Capitec just announced a 100% refund on interest for payment holidays – and you can still apply
- Banks have rescheduled billions in debt payments during the coronavirus disaster – but have been very clear that a holiday is not a freebie, and interest will continue to accumulate on loans.
- On Monday Capitec broke ranks, announcing a 100% refund on interest it charges during a payment holiday of up to three months.
- The catch: clients have to make good on their payments for a year to qualify for the full refund.
- Applications to reschedule loans, and so benefit from an interest-free payment break, are still open until the end of June.
- For more stories go to www.BusinessInsider.co.za.
Capitec is offering its clients a 100% refund in the interest charged during the first three months of Covid-19 payment holidays, it announced on Monday – eventually – in a break with its industry peers.
And you still have until the end of June to apply for such a free break in debt repayments.
South African banks have rescheduled loan payments worth billions for their clients, with temporary debt relief through such payment holidays completely outstripping a government-backed loan scheme that was supposed to help smaller businesses with their cashflow during the coronavirus disaster.
"We were very clear from the outset that fees and interest will still accrue," said Banking Association of SA (Basa) MD Bongiwe Kunene last week of such debt rescheduling. "We were quite up-front that this is not a debt write-off. it is leniency of debt payments."
But on Monday Capitec said that, while it will charge interest during payment holidays, it would also be repaying that interest for up to three months – on all agreements.

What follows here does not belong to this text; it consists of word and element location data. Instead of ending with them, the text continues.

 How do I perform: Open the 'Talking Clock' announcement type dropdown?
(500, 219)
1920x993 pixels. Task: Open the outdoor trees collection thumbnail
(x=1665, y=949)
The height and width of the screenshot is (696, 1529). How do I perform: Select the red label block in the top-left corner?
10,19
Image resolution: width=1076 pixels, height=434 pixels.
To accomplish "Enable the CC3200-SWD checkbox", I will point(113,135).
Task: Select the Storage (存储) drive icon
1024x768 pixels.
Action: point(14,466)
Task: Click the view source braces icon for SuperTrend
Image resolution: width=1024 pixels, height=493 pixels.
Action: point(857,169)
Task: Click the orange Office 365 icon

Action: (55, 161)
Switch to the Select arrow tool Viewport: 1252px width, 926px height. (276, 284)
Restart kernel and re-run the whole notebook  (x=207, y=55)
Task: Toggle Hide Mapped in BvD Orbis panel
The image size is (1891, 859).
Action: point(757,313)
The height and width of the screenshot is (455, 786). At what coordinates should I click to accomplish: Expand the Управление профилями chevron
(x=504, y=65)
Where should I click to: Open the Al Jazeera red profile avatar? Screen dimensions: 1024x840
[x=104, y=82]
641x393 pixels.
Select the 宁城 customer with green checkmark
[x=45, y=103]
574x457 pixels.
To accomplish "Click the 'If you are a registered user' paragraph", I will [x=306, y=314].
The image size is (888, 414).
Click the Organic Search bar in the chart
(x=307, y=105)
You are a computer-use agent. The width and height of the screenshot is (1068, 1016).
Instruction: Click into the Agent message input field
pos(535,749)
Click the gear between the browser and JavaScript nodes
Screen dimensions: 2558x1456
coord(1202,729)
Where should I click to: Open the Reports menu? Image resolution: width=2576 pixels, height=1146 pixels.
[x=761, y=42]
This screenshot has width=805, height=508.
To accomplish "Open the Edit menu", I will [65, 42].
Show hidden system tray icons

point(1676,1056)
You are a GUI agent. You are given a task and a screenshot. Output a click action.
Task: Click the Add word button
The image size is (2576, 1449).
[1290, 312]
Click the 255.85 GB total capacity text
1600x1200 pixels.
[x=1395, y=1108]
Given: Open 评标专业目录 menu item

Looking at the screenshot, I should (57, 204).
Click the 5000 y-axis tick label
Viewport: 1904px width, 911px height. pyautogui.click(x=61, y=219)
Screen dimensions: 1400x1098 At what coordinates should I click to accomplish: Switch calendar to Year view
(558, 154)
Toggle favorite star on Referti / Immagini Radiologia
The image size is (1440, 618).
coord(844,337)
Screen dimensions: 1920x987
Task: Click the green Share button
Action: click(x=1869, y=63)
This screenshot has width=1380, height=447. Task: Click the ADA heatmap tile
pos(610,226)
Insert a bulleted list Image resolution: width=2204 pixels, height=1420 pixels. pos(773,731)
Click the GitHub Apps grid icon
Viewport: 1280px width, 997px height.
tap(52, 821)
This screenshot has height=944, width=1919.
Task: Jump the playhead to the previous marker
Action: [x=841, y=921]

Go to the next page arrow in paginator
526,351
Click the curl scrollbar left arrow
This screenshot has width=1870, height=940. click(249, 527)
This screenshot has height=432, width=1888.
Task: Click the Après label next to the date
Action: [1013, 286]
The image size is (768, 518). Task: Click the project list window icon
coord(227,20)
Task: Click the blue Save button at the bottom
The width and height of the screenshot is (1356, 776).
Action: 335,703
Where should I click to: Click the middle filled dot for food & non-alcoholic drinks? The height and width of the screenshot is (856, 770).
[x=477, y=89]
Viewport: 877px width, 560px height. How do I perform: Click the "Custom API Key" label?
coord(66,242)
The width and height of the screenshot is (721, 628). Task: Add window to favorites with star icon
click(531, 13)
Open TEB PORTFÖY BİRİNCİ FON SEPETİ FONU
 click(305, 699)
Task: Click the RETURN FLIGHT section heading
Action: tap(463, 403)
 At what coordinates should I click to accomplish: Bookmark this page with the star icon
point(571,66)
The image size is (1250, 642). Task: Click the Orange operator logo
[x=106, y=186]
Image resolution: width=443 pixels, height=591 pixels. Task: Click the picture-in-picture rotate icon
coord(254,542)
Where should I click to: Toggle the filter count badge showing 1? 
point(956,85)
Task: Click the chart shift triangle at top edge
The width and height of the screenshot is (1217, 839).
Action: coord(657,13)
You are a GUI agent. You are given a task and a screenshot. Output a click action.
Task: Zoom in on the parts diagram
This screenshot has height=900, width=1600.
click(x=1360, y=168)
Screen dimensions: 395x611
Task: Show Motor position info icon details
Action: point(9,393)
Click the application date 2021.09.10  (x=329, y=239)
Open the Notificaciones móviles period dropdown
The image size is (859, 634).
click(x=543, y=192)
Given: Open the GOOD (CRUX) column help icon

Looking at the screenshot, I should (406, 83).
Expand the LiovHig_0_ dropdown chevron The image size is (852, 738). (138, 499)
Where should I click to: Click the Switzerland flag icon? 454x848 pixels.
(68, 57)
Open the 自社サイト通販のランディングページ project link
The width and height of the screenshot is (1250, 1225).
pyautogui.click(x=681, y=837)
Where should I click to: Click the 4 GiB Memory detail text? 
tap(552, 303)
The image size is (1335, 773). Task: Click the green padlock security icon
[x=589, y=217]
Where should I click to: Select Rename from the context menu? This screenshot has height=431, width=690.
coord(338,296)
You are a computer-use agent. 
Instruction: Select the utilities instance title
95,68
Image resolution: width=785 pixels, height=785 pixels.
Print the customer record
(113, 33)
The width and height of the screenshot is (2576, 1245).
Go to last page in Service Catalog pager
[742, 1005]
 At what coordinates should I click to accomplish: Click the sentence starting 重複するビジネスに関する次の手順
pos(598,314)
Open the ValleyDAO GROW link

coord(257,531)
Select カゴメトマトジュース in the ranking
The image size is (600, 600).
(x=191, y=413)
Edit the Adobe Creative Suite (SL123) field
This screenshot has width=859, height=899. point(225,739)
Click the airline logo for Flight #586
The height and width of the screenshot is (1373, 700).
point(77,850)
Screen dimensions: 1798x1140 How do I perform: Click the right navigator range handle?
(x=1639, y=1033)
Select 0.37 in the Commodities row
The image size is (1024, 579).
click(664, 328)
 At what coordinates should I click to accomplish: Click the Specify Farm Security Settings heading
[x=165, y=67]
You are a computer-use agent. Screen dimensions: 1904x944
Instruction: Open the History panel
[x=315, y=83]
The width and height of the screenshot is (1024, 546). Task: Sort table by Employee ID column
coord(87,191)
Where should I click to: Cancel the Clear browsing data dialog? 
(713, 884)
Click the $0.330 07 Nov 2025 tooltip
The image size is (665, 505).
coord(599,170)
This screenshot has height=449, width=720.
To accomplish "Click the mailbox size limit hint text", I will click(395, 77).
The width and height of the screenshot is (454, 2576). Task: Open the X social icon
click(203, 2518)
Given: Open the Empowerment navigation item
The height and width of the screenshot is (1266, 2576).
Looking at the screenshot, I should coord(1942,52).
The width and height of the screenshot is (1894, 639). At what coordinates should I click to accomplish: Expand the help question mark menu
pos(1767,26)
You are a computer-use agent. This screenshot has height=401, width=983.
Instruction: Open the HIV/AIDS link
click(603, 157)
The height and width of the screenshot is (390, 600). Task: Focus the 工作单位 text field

"The interest refund will be available to all clients who have taken up Capitec’s Covid-19 payment break or rescheduling relief plan between 27 March and 30 June 2020," the bank said in a statement.
The catch: once the payment holiday ends, clients have to keep up their repayments for a full year to qualify.
The repayment is only valid for the first three months of any repayment holiday, no matter how long that holiday is. After it ends, clients must make all of their debt repayment for six months before 50% of the interest charged during the first three months of a payment holiday is refunded, by credit to the loan account. After another six months of payments, the remaining 50% will be refunded.
The sums involved could be substantial, depending on the customer. A R100,000 loan at 18% would cost R4,568 in interest over three months, Capitec said by way of example. That amounts to some 4.6% of the total loan value.